Time: The second half of the 20th century.

===Act 1===
In Central Park a band intones the American national anthem and starts marching together with a group of majorettes. In her own space, Marilyn thinks of her unhappy childhood. In Korea, standing amongst the casualties, General MacArthur is reinvigorating his troops and recounting his speech to Congress in favour of the war. Marilyn reflects on her life and complains about being considered as just a sex symbol. Various characters suspected of belonging to the American Communist Party appear before the House Committee on Un-American Activities for interrogation. Marilyn calls Doctor Johnson on the phone and talks about her irrational fears of going insane, her feelings of loneliness, emptiness, and depersonalization. In the background books are being burned, including those by Wilhelm Reich. The psychiatrist, on the brink of madness, is taken off to prison. In an imaginary duet with Marilyn, he rants about being persecuted like Christ whilst she speaks about her distress.

===Act 2===
A group of poets of the Beat Generation gather around Allen Ginsberg in the smoky atmosphere of an underground cellar where Bebop music is played. They talk of Marilyn's death and look towards the East for hope in the guise of Buddha and Nirvana. Marilyn has supper with Yves Montand and gives him one of her poems. Left alone, she sings a hymn to the night. A silent pacifist demonstration files past and is broken up by the police. Marilyn phones her analyst again, then receives the visit of a mysterious person who slaps her. Timothy Leary lectures on the effects of LSD, Mescaline and Psilocybin and incites the audience to experiment with drugs. The police puts an end to the general delirium by carrying everyone away. Marilyn, in a hopeless state, under the influence of alcohol and barbiturates, speaks to a doll about her despair. The threatening shadows of two male figures appear on the background. Help! Help! she calls...

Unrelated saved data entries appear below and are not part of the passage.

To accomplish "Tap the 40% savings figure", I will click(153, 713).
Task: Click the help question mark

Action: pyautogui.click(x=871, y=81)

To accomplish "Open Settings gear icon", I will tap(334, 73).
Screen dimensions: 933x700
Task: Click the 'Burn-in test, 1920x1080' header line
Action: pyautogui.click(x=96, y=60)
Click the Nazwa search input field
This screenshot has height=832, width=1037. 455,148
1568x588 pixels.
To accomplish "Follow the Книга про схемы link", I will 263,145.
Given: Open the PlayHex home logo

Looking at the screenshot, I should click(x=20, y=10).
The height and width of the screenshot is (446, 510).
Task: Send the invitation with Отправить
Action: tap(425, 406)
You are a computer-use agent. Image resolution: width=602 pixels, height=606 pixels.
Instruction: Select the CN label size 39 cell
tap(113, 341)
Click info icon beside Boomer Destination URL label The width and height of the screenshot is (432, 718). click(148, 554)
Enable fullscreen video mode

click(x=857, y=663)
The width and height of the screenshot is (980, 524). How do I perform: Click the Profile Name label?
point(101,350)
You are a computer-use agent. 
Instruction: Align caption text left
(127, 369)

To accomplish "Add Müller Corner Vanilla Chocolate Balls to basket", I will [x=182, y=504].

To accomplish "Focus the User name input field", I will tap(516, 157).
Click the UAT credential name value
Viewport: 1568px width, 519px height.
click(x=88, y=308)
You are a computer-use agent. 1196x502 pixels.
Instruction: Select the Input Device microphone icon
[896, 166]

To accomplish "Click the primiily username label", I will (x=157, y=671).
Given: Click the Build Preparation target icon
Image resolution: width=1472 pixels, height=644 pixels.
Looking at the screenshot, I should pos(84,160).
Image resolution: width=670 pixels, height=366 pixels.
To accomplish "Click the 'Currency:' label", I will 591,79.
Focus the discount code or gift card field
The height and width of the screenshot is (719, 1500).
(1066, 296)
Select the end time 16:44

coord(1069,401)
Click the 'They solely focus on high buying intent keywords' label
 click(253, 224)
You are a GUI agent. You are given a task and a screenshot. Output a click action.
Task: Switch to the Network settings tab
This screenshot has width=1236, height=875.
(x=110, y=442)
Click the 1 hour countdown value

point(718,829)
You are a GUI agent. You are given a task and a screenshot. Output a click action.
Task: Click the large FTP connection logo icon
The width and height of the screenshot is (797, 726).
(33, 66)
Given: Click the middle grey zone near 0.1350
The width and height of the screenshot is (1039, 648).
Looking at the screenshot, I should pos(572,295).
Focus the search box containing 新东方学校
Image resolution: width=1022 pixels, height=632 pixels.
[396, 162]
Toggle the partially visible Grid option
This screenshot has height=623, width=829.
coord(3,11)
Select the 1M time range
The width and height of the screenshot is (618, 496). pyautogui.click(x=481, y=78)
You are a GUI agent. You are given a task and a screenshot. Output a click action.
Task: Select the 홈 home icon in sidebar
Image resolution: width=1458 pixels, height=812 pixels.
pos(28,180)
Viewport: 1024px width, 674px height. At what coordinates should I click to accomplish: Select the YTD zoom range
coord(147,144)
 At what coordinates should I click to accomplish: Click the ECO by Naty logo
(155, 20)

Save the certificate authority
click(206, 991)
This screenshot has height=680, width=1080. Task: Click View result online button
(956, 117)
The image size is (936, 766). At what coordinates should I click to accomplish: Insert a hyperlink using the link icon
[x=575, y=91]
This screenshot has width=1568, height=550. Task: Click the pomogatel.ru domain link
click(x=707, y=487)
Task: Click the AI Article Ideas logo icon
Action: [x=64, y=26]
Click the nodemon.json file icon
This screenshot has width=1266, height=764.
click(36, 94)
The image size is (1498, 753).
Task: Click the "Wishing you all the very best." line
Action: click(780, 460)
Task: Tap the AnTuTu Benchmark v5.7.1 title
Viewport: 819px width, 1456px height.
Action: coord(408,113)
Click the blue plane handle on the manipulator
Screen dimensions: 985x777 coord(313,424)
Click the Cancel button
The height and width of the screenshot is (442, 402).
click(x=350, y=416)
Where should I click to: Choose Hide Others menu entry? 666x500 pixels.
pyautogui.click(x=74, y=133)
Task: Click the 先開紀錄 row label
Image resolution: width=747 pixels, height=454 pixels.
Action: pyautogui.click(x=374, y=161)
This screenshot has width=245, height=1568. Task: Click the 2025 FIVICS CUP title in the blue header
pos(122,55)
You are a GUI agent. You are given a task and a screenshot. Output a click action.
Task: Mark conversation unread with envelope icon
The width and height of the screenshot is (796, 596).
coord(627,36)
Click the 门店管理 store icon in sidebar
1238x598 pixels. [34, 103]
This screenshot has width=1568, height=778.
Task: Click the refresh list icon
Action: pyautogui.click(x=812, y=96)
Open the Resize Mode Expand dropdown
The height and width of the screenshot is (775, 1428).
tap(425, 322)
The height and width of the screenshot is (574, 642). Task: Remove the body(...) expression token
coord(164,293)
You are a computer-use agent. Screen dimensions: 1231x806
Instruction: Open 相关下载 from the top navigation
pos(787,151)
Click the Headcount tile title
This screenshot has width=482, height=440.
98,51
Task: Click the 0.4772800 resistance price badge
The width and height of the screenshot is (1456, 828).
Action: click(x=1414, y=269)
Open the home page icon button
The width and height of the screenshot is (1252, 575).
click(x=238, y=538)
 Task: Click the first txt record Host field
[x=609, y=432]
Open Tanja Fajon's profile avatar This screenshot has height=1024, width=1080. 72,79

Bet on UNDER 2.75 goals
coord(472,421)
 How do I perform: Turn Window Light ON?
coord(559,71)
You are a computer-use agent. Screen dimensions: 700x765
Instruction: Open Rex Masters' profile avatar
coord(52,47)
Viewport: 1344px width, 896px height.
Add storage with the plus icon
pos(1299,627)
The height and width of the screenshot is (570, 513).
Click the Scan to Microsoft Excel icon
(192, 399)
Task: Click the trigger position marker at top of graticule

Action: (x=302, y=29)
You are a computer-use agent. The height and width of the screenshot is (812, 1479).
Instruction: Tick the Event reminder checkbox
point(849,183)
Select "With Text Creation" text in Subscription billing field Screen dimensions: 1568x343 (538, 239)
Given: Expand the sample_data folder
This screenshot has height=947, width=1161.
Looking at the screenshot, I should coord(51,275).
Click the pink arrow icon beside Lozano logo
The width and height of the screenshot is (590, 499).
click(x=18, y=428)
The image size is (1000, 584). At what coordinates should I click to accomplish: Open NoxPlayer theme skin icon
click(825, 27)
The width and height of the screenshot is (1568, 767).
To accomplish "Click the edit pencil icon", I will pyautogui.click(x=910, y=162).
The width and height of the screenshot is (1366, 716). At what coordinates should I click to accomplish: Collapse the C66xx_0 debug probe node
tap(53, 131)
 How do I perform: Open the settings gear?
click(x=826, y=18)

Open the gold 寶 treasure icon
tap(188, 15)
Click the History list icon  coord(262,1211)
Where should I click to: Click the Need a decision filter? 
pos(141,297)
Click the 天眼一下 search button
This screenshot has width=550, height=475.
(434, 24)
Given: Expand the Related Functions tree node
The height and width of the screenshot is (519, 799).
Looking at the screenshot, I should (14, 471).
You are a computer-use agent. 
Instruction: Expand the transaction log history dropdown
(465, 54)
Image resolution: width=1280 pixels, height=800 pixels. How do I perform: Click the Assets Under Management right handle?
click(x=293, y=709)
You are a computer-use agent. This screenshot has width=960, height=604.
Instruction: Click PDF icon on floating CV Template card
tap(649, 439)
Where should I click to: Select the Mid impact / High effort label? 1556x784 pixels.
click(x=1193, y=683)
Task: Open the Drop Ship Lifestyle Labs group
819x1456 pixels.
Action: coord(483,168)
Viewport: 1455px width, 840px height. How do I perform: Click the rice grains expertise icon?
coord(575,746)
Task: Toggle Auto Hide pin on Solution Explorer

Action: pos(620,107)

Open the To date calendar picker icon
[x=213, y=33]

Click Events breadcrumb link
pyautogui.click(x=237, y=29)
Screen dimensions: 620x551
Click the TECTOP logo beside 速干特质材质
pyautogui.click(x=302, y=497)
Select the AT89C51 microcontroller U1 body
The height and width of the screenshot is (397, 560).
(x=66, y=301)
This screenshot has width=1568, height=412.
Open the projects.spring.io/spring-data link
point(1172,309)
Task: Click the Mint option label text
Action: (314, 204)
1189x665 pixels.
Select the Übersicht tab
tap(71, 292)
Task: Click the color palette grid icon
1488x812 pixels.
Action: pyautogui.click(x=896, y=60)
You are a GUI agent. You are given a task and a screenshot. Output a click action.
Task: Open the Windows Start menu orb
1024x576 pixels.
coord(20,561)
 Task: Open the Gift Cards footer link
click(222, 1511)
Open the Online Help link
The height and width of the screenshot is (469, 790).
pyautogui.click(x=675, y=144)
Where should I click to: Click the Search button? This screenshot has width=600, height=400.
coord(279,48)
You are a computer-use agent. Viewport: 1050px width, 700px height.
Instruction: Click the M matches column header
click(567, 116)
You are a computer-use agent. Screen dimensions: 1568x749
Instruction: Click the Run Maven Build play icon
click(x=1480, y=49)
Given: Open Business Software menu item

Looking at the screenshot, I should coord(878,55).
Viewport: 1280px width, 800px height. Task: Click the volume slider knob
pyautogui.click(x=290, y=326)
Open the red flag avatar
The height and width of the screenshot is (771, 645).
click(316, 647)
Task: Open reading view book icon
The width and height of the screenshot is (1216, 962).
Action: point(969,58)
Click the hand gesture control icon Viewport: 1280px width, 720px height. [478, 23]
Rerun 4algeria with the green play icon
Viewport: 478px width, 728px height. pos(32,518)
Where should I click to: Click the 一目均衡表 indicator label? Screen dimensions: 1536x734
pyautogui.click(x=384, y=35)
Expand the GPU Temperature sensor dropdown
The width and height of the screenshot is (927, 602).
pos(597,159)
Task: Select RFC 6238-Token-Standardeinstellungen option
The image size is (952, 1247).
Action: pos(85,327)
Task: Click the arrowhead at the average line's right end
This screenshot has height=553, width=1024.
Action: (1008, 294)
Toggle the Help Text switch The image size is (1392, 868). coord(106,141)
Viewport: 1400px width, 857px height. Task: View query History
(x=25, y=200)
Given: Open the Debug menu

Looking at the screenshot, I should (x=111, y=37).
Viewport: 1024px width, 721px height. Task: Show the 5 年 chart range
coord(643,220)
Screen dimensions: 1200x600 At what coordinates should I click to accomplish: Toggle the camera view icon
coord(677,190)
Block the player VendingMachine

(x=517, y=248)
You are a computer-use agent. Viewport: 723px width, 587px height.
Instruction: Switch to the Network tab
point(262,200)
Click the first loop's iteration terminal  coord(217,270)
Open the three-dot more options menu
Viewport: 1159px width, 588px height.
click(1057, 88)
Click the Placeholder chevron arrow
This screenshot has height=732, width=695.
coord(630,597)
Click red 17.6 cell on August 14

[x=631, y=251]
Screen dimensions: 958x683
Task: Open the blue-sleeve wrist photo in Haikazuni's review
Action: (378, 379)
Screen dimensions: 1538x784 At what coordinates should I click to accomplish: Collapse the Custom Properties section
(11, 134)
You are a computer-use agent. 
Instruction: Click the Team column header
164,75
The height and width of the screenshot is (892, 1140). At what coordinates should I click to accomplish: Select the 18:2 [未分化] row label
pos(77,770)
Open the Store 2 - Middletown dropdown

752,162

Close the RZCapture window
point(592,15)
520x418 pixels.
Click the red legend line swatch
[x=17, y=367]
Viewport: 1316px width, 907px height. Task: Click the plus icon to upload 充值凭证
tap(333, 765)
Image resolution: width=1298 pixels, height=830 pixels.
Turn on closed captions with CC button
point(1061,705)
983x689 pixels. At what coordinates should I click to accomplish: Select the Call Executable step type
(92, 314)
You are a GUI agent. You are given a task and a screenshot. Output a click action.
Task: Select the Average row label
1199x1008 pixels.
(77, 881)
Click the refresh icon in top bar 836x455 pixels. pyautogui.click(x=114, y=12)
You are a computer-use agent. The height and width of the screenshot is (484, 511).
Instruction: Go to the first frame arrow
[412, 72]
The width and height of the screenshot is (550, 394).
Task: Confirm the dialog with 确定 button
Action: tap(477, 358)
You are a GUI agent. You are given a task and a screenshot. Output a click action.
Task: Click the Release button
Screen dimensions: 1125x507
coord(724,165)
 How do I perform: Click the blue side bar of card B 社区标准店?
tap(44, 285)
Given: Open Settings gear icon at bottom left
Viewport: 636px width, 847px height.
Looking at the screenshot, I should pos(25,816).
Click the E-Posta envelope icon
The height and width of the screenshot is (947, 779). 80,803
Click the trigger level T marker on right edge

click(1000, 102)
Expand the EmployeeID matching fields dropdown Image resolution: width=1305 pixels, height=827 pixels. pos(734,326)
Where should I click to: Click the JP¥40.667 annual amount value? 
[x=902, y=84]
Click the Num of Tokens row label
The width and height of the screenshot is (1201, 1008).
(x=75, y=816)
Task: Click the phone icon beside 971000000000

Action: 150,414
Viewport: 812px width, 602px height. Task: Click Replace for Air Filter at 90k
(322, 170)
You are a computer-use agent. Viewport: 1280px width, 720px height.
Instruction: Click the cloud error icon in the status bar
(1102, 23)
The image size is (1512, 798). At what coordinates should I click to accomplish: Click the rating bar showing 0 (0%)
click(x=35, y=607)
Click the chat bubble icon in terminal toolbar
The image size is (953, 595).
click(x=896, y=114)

The marching majorettes step indifferently over Marilyn's corpse to the sound of the American anthem whilst the crowd is celebrating The American Way of Life.

== Notable arias and excerpts ==
Marilyn's aria Night of the Nite was published as excerpt for concert performance and a Marilyn Suite was performed by the Orchestra della RAI di Milano in 1981 and at the Donaueschingen Festival in 1982.